§ **DATA SHOWN**
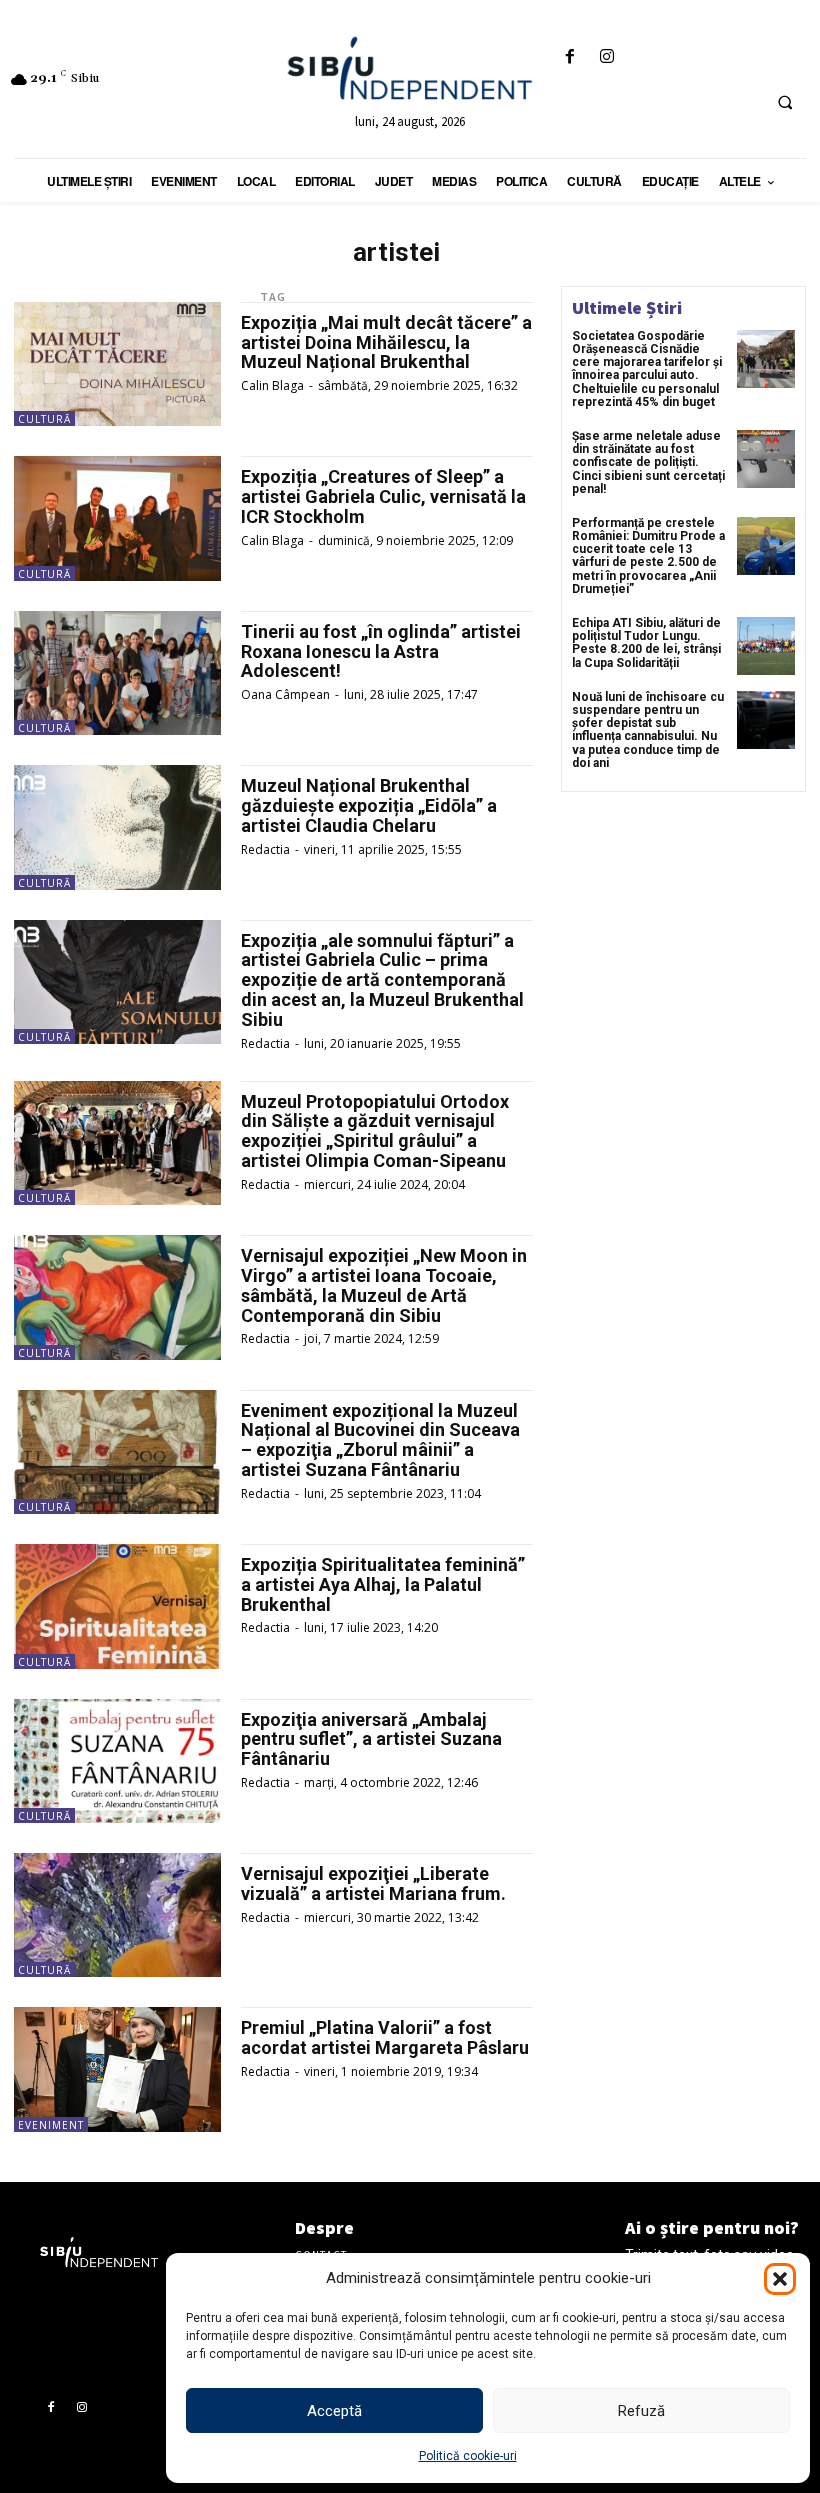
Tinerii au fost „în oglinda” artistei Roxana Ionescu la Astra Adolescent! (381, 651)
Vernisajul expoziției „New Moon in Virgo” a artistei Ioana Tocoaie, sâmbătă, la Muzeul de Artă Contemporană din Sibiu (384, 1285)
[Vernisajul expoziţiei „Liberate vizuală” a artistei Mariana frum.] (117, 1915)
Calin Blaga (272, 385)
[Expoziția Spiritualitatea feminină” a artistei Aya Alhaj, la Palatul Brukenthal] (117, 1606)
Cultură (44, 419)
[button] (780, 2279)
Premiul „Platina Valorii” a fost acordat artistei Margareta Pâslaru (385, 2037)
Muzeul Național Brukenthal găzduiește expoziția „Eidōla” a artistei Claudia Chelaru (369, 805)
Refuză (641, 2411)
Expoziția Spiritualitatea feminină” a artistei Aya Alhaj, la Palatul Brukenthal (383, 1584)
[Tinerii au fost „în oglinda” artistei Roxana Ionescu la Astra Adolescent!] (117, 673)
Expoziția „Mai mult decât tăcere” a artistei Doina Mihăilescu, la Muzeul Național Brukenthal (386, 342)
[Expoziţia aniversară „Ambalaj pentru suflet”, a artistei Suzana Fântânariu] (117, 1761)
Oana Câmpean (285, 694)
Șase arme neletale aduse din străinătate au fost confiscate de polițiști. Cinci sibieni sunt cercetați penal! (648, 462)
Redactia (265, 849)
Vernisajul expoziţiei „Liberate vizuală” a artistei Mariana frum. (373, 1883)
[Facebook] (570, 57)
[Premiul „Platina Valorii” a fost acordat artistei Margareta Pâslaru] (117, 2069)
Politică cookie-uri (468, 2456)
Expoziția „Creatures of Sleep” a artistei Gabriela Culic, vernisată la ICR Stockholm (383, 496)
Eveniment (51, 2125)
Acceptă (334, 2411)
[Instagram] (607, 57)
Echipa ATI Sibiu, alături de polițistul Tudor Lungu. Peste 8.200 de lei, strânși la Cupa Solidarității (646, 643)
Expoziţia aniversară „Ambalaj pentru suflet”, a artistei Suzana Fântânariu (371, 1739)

---

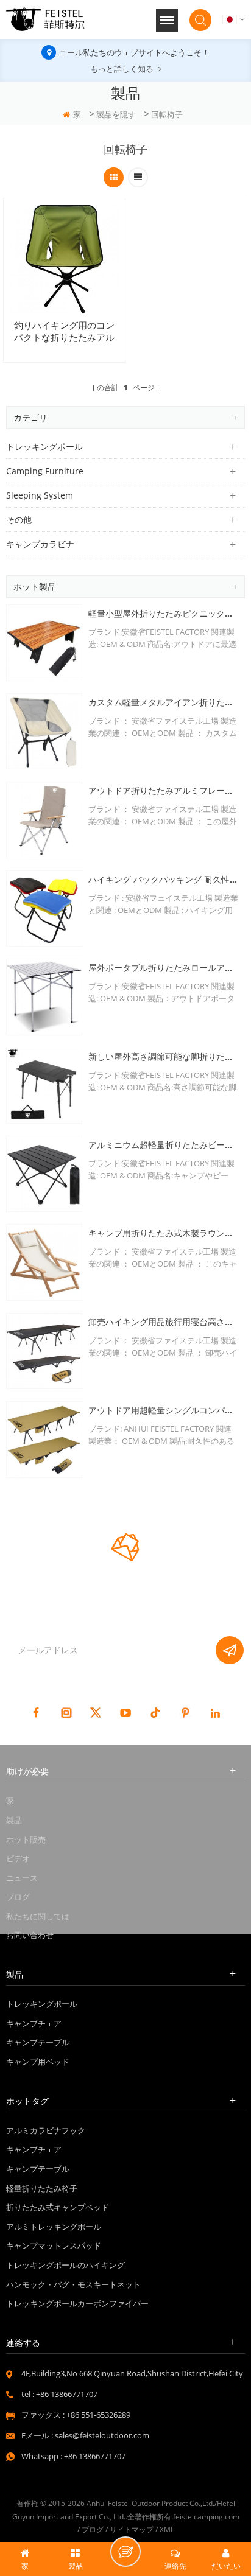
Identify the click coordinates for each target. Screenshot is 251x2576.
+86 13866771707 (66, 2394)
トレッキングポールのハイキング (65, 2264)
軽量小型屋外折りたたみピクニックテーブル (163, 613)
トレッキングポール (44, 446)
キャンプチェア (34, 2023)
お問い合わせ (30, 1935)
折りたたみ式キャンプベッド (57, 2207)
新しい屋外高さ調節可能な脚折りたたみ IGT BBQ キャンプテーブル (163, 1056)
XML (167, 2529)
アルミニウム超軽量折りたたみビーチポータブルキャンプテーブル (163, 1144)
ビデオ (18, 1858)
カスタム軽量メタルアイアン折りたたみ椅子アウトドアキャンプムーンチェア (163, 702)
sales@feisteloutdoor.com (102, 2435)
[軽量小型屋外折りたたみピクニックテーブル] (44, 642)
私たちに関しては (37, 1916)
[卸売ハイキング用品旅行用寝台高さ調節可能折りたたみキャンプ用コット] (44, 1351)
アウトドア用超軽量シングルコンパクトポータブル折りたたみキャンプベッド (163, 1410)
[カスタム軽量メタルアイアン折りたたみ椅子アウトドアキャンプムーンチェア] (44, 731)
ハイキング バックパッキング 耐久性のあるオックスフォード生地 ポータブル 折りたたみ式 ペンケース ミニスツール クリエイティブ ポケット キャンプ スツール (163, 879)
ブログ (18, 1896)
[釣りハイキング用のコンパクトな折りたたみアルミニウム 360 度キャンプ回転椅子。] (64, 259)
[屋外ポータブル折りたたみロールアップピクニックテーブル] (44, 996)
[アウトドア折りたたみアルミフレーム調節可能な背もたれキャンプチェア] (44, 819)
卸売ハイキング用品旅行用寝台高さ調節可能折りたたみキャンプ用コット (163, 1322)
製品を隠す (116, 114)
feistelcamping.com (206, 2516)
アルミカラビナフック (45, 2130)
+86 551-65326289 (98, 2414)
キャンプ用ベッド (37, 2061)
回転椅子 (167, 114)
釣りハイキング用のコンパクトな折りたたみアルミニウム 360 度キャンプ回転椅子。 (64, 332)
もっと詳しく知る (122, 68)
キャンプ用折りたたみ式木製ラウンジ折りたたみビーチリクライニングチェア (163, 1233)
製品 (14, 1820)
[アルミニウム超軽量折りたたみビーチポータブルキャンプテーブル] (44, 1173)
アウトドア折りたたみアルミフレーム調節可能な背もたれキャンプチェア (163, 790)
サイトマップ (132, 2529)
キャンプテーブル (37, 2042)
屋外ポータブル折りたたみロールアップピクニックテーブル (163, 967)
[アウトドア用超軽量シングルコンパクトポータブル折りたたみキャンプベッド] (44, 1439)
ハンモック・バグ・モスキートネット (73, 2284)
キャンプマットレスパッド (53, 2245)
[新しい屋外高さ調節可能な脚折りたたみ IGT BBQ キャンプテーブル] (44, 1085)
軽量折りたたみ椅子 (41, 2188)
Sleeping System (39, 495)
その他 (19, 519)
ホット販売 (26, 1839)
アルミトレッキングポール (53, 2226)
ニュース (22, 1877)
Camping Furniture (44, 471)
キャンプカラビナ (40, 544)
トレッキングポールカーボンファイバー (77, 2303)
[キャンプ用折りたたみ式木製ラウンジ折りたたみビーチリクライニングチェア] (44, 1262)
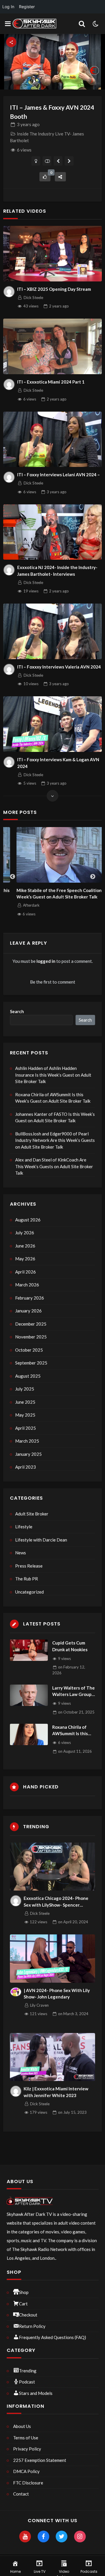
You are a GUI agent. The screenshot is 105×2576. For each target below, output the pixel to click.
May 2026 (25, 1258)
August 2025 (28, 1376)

§ **WHAT THIS TASK INVOLVES**
What do the lines above say from the one containing "Adolescent! (381, 651)" down to the one containing "Refuză (641, 2411)"? Return them exactly, both end lines included, and only them.

§ **RESPONSE TO THIS TASK**
Tinerii au fost „în oglinda” artistei Roxana Ionescu la Astra Adolescent! (381, 651)
Vernisajul expoziției „New Moon in Virgo” a artistei Ioana Tocoaie, sâmbătă, la Muzeul de Artă Contemporană din Sibiu (384, 1285)
[Vernisajul expoziţiei „Liberate vizuală” a artistei Mariana frum.] (117, 1915)
Calin Blaga (272, 385)
[Expoziția Spiritualitatea feminină” a artistei Aya Alhaj, la Palatul Brukenthal] (117, 1606)
Cultură (44, 419)
[button] (780, 2279)
Premiul „Platina Valorii” a fost acordat artistei Margareta Pâslaru (385, 2037)
Muzeul Național Brukenthal găzduiește expoziția „Eidōla” a artistei Claudia Chelaru (369, 805)
Refuză (641, 2411)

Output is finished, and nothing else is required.